Kargil, Aziz notes, was an unprovoked act of aggression in which the mujahideen did not have any part at all as made out. Further, “in accordance with the general custom of telling lies being in fashion, false reports were being given… After all, the same thing was done in the war of 1965 too. No one believed it. Though until now we still lie to the nation that the war was started by the enemy, although its offensive was in retaliation to our Operation Gibraltar. We still celebrate September 6”.

The 1965 war launched by Pakistan through military-led and stiffened “mujahideen”, a crude ruse, was fully documented by Gen Nimmo, the Australian Chief of UNMOGIP, only to be studiously by-passed by Britain and the U.S, Pakistan’s steadfast allies in the Security Council. Go back to Pakistan’s cynical disregard of the Standstill Agreement with J&K in 1947, its “mujahideen” tribal uprising in Poonch, a poor façade for a planned invasion of J&K under Maj. Gen (then Brigdier) Akbar Khan who, like Shahid Aziz, told it all later in his “Raiders in Kashmir”.

The UN Security Council’s Special Representative, Sir Owen Dixon, named Pakistan a repeated aggressor in J&K in 1948, (See UN Resolution of August 13, 1948). Pakistan lied further to advance on Leh and then used Major Brown, a serving British Army officer commanding the Gilgit Scouts, to stage a coup against the Maharaja’s Governor and annex Gilgit, Hunza, Nagir and the rest of the Northern Areas which it has since held in thrall. Shia’s enjoy no safety there and calculated efforts have been made to ensure demographic change by importing Sunnis.

Responsible Pakistani spokesmen have from time to time claimed responsibility for the attacks on the J&K Legislature, Delhi’s Red Fort and India’s Parliament House. Siachen was an act of creeping aggression by Pakistan, powerfully aided by the US Defence Mapping Agency. And every time the suggestion has been to let bygones be bygones and move on. But for how long and to what end is what Dr Manmohan Singh and the rest of India is asking. And in the midst of all of this lying and bravado, Chuck Hagel, the new US Defence Secretary had the gall some two years back to accuse India of “financing problems” for Pakistan in Afghanistan to gain strategic depth. This is sheer balderdash, without an iota of evidence.

As long as Pakistan clings to Nazariya-e-Pakistan, defending its “ideological frontiers” (Kashmir?) against a hated India, as its school text books preach, it will never be whole. The Jinnah Institute last April styled what was being taught as “a curriculum of hate”. Yet, India must persevere in pursuing peace and friendship with its western neighbour.

Meanwhile, India must resist pressure to agree to a one-sided war crimes resolution against Sri Lanka.
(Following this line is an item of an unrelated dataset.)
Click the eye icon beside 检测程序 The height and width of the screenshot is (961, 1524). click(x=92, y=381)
Both sides have been a fault and the LTTE was no innocent, shamefully assisted and goaded by India in the early years. The goal of reconciliation between Sinhalas, Tamils and Muslims in Sri Lanka must never be forgotten. One wonders when the UNHCR will as vigorously take up the case of the ethnocide of the Chagos Islanders who have been driven out of their homes by Britain and the US in order to use Diego Garcia to wage war against all and sundry. There is a lot of double standards and doublespeak here.
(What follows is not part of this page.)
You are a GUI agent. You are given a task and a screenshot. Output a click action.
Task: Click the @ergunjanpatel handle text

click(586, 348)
Back home, Raj Thackeray continues to wage war against Biharis and UP migrants with impunity. The BJP has glorified Narendra Modi as its election mascot and future prime minister even as the net steadily closes on the man for his evil role in 2002. Rapists and molesters brazenly continue on the rampage, while Raju Bhaiyya, a known SP thug has yet to be arraigned for the murder of a Muslim police officer even as the VHP says he has been framed because he is a Hindu. How communal can you get? And in Jaipur, new lawyers are demanding a monthly , stipend plus housing. Where are we headed?